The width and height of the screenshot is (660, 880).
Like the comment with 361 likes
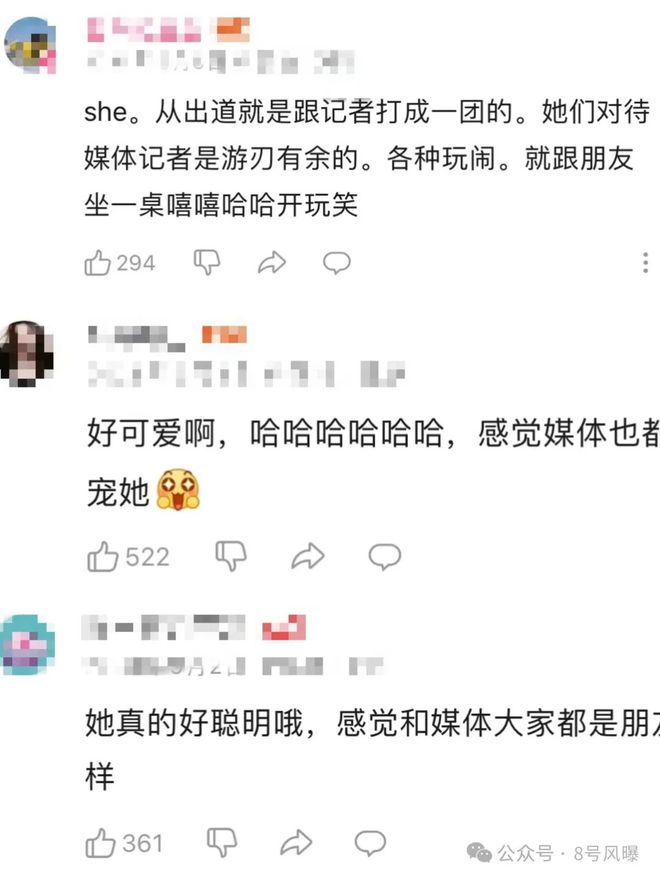(x=100, y=843)
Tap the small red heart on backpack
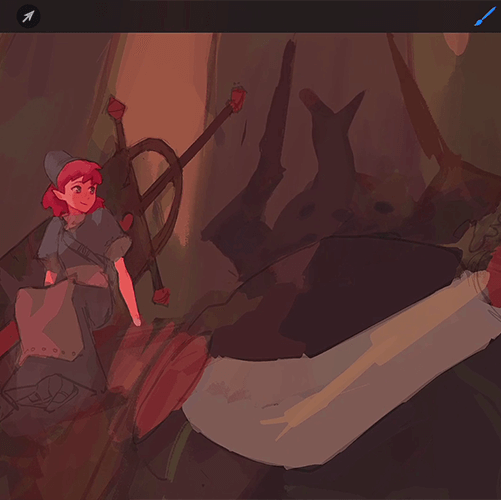 tap(127, 222)
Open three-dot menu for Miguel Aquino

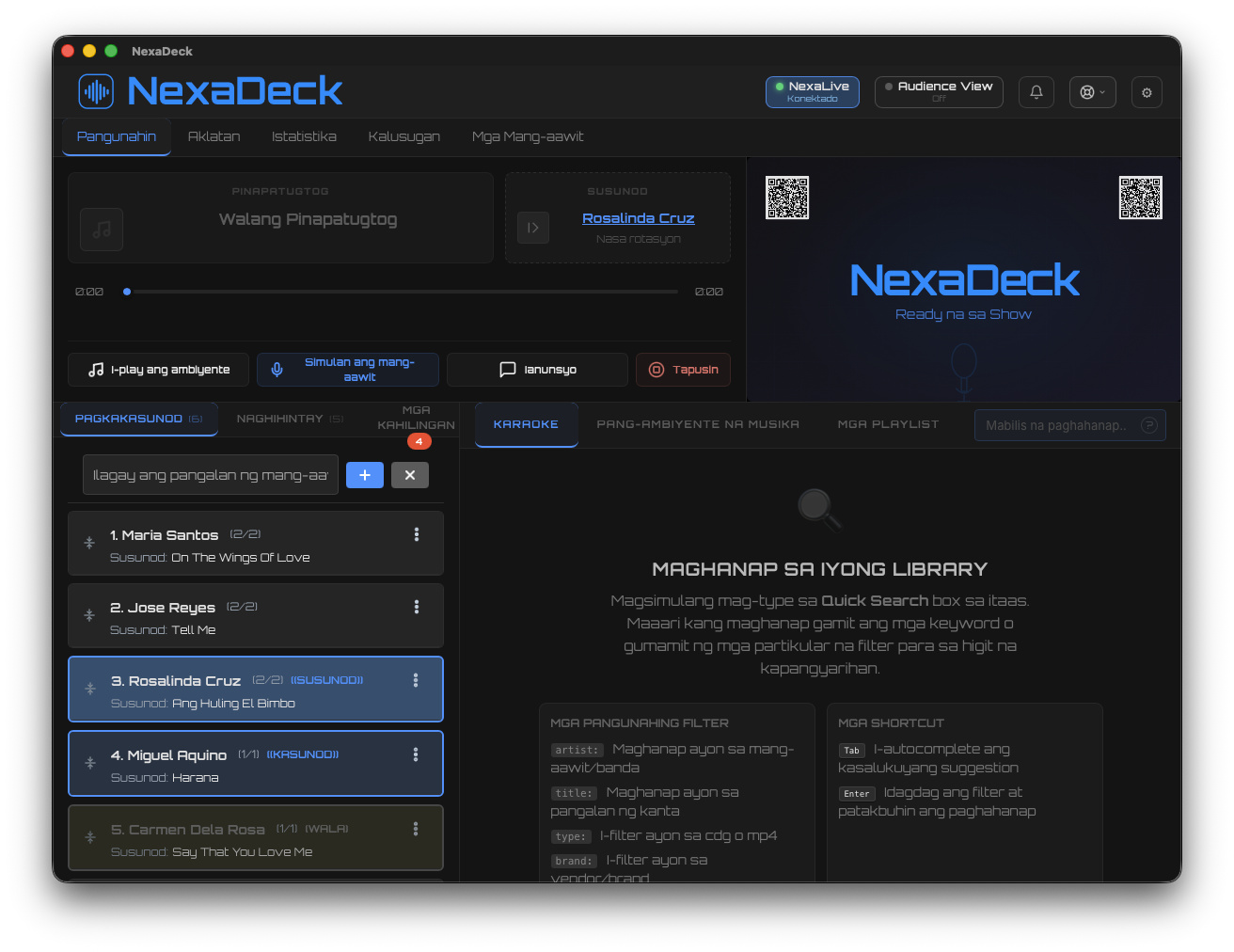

What is expected -
The material should be duplicated word for word, with no images included.

Result for this task -
The width and height of the screenshot is (660, 880).
Like the comment with 361 likes
(x=100, y=843)
Tap the small red heart on backpack
 tap(127, 222)
Open three-dot menu for Miguel Aquino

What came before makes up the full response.